-- begin Excerpt to read --
“Thunder Road” (Bruce Springsteen)

Today’s classic song of the day is Bruce Springsteen’s “Thunder Road.” Never released as a single, “Thunder Road” was the lead cut (track one, side one) on Springsteen’s legendary Born to Run album. That album, released in late August of 1975, peaked at #3 on Billboard’s Top LPs and Tape chart and went on to sell more than 7 million copies in the U.S. alone.

“Thunder Road” is a song about being young and feeling trapped and wanting to escape from it all. It is a magnificent composition and and equally magnificent recording. The sound, like everything on the Born to Run album, is Spectoresque, with layers and layers of instruments—guitars, keyboards, organ, celeste, harmonica, held together by Roy Bittan’s elegant piano and Clarence Clemon’s plaintive saxophone wailing, topped off by the thundering drums of Mighty Max Weinberg. (Love that descending triplet fill leading into the out chorus.) Jimmy Iovine did the engineering and Jon Landau did the producing, but the song is all Bruce at his brash, youthful best. It’s a song that picks you up and lifts you up and carries you to some place you’ve always wanted to go and someone you’ve always wanted to be.
-- end Excerpt to read --
**Stated goal a**:
Repeat the rows verbatim, starting with the line that contains "Task: Click the clock" and going on through the end of the rows, leaving out the pictures.
The article and the rows come from separate sources.
-- begin The input --
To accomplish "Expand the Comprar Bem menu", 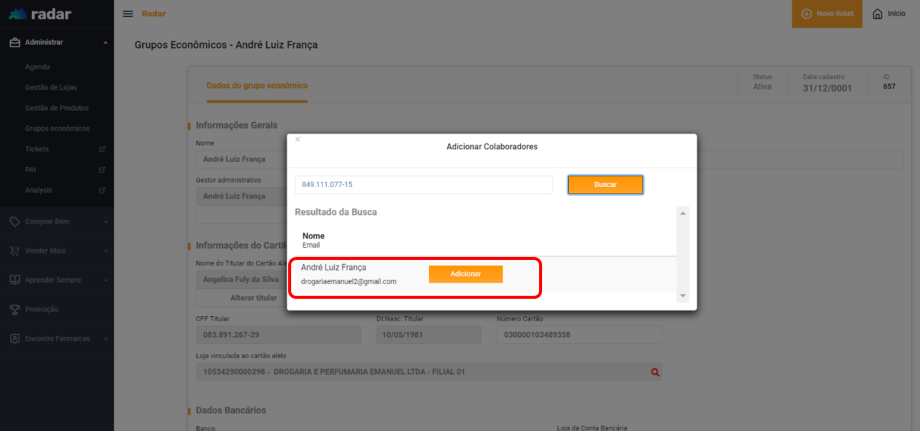I will pos(105,221).
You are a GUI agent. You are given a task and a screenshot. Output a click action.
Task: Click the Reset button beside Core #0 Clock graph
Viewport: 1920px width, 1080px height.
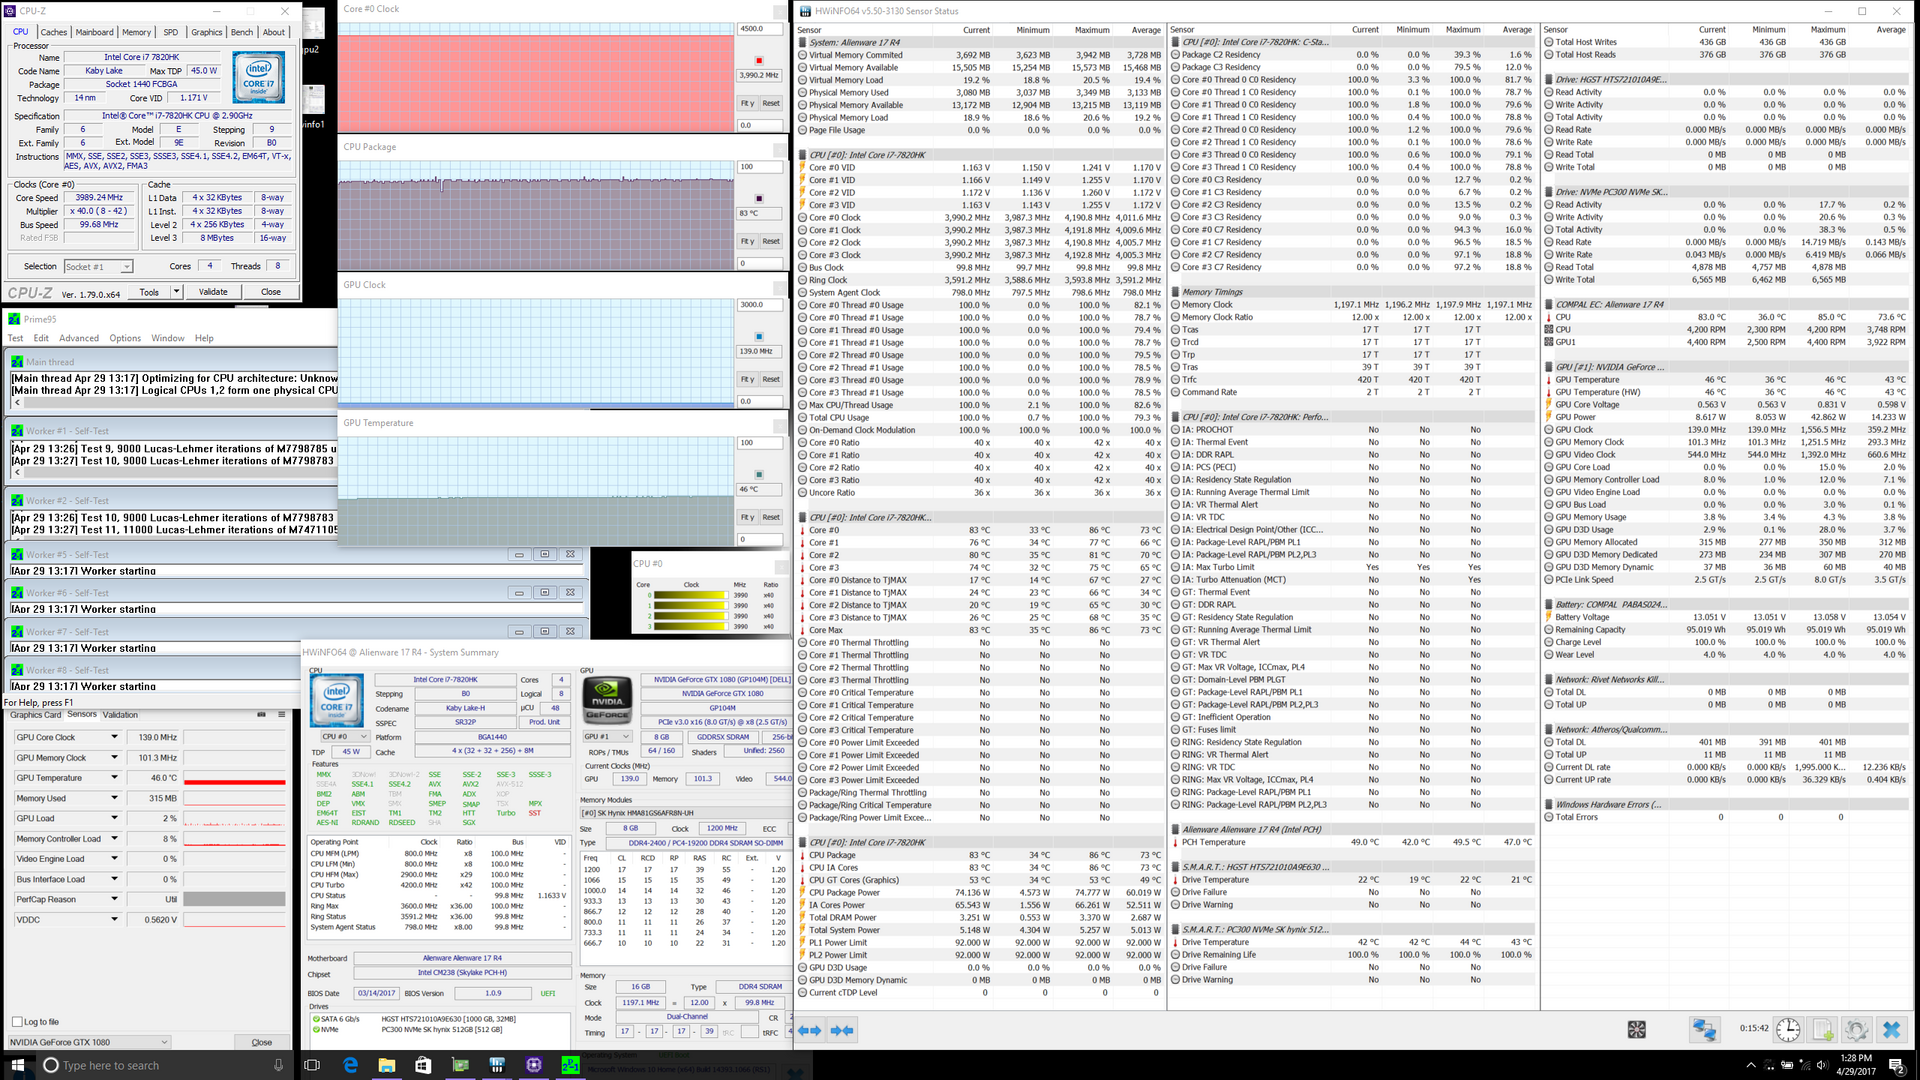(x=770, y=103)
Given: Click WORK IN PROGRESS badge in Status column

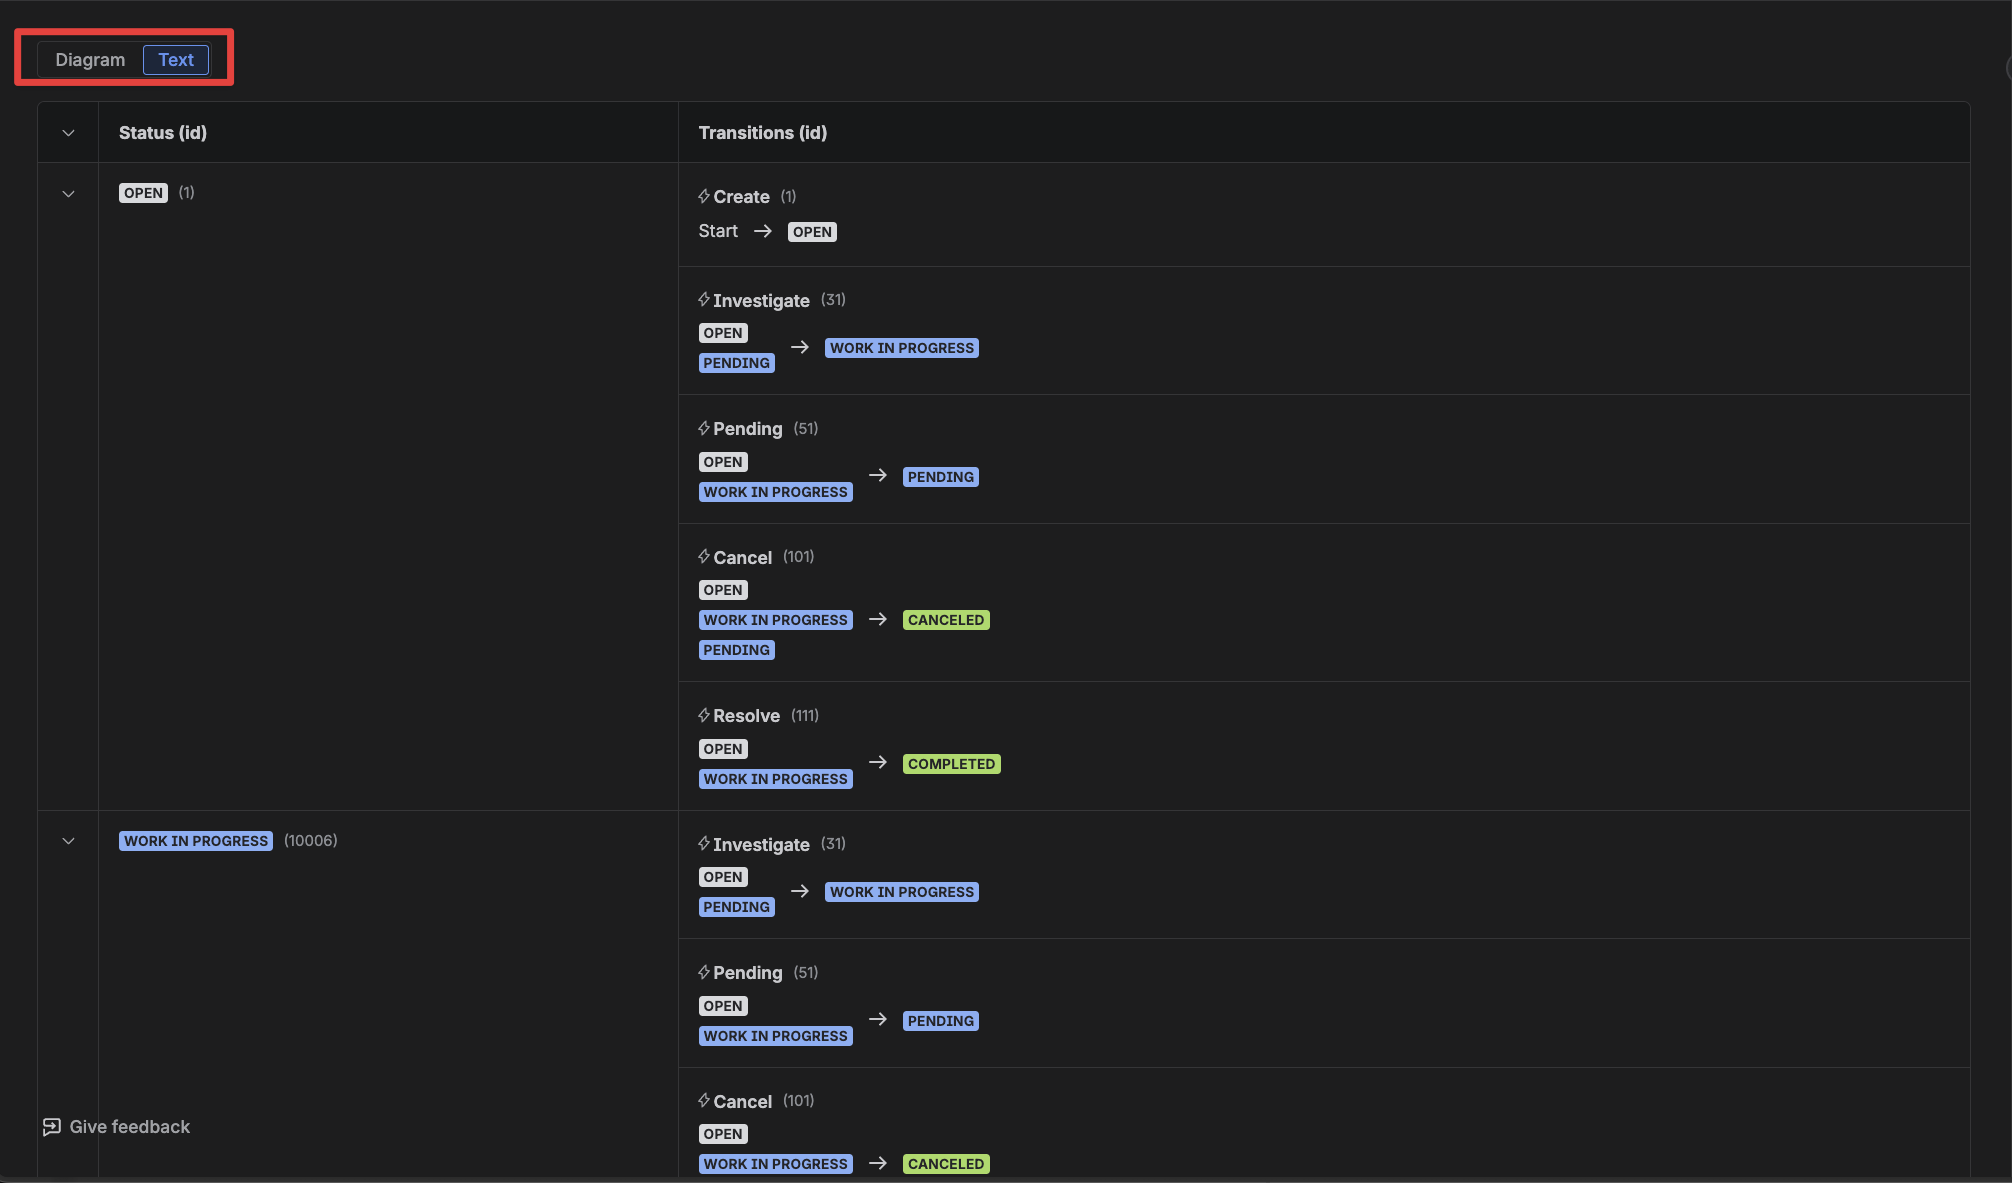Looking at the screenshot, I should [196, 841].
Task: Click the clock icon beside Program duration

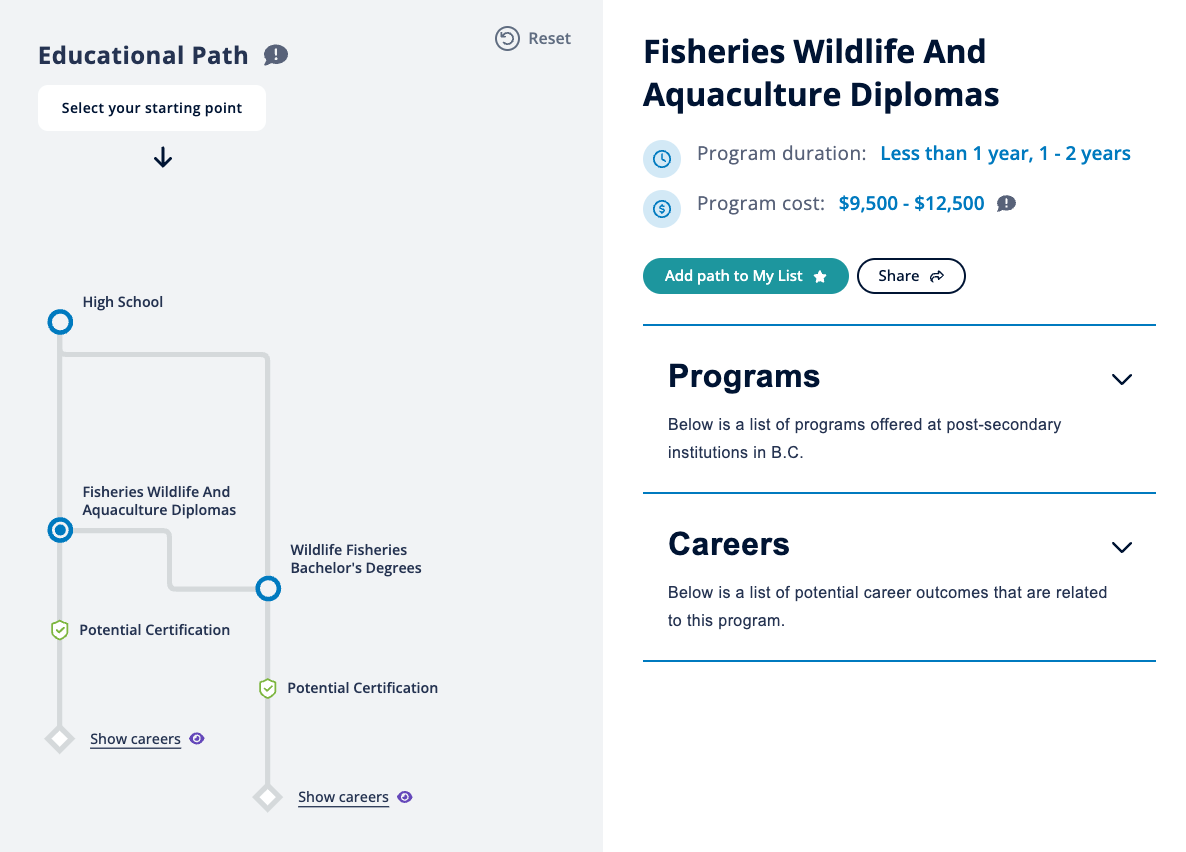Action: (x=662, y=159)
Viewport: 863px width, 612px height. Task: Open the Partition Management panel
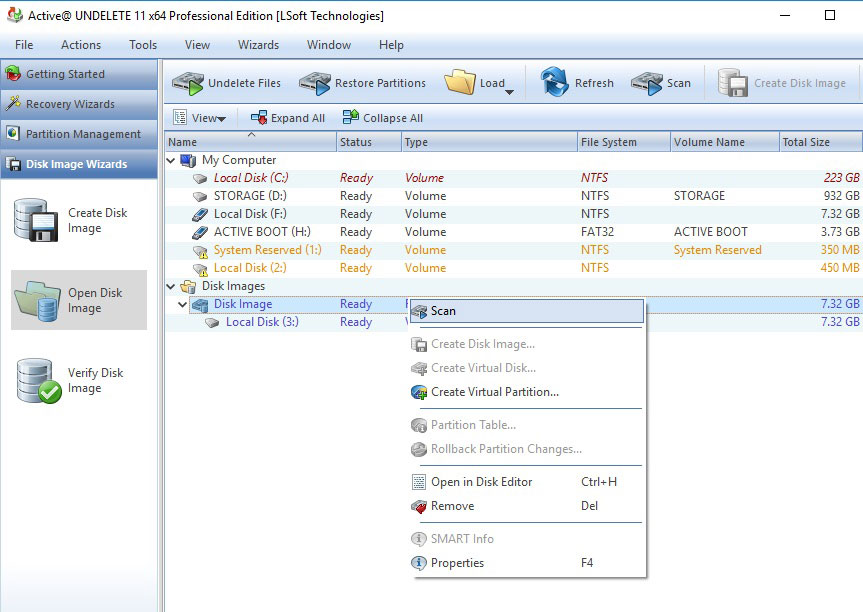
-- end The input --
**Stated goal b**:
Answer these questions about the "Thunder Road" write-up:
(i) When was the Born to Run album released?
(ii) Who did the engineering on the song?
(iii) What was the album's peak position on Billboard's Top LPs and Tape chart?

**Task output a**:
Task: Click the clock icon beside Program duration

Action: (x=662, y=159)
Viewport: 863px width, 612px height. Task: Open the Partition Management panel

**Task output b**:
(i) Late August of 1975
(ii) Jimmy Iovine
(iii) #3